On Amazon’s Statistical Analysis of My Book

Amazon.com has a pretty nifty feature that’s a spin-off from its controversial Search Inside! program. Search Inside! allows users to read portions of a book, or search for keywords inside the text of a book, before actually buying it. Many publishers and authors are up in arms about it because they fear, probably correctly in the case of academic books and textbooks as well as other specialized subjects like cookbooks, that people won’t buy the books at all if they can get the information they’re looking for for free by searching inside the book on amazon. The risk to revenue is probably less for most fiction and non-fiction books, though the capability for unlimited search is certainly a threat to both authors and publishers. It’s also a useful selling tool, though, since the complete text of a book is not accessible online and if someone is sure they will find what they’re looking for in your book, they are much more likely to buy it. In any case, a side-effect of Search Inside! is that amazon compiles interesting statistics based on an analysis of the words in a book.

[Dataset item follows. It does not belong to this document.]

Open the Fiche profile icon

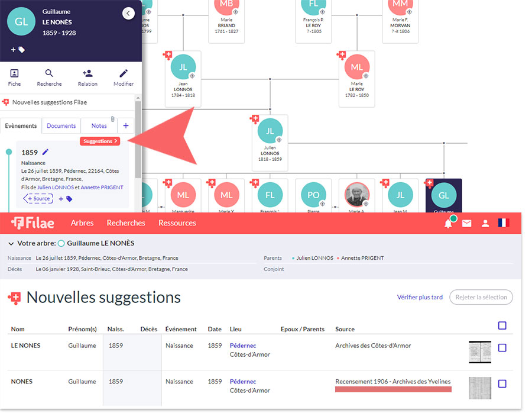tap(14, 74)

The stats for my history of aphorisms can be found here. Here you will learn, among other things, that of all the books in all of the categories on amazon, 63% are easier to read than my book, while 37% are harder to read. This is based on something called the Fog Index, a measure of the number of years of formal education required to read and understand a passage of text. It is not, I hope, a measure of the mist that I deliberately pump into my prose. In terms of complexity, of words and sentence structure, my book is right in the middle, with more or less half of all other books listed as more complex and half as less complex. (A word is considered “complex” if it has three or more syllables.) I’m a bit wordy, though. Only 23% of all other amazon books have more words per sentence than mine, a statistic that comes as a mild shock to me, since I’ve always considered myself a man of few words, admittedly in speech rather than in writing, but then again I’ve always held the view that there are few greater pleasures in life than a nicely constructed long sentence with plenty of dense subordinate clauses that languidly undulate from the main sentence like so many tributaries of an interesting stream of consciousness. Or maybe not. You do get pretty good value for money from my book, though, mostly due to my verbosity. Buyers of the hardback get 4,070 words for every dollar and 3,666 words for every ounce.This is all kind of interesting but really not all that useful, except for children’s books, where measures like these would be helpful in matching a book to a child’s reading level. The really interesting statistic is the concordance, an alphabetized list of the 100 most frequently occurring words in a book, excluding common words such as “of” and “it”. As you would expect, the most frequently occurring word in my book is—you guessed it—”aphorisms”. It occurs 250 times. The next nine most frequently occurring words are:

  • life 160
  • own 123
  • man 111
  • book 105
  • things 104
  • time 97
  • thought 93
  • first 89
  • world 83

The concordance is by far the most interesting, and useful, set of statistics about a book. One of Spanish philosopher José Ortega y Gasset’s best aphorisms is:

Tell me to what you pay attention and I will tell you who you are.

A true variation on this is:

Tell me what words you use and I’ll tell you who you are.

I was happy to see the top ten most frequently used words in my book, because three of them—life, man and thought—can be found in the Ralph Waldo Emerson aphorism that opens my book:

Life consists of what a man is thinking of all day.

This made me happy because I believe that aphorism sums up not only my book, but my life. It was gratifying to see that I was writing like I was thinking, even if I do tend to go on and on a bit…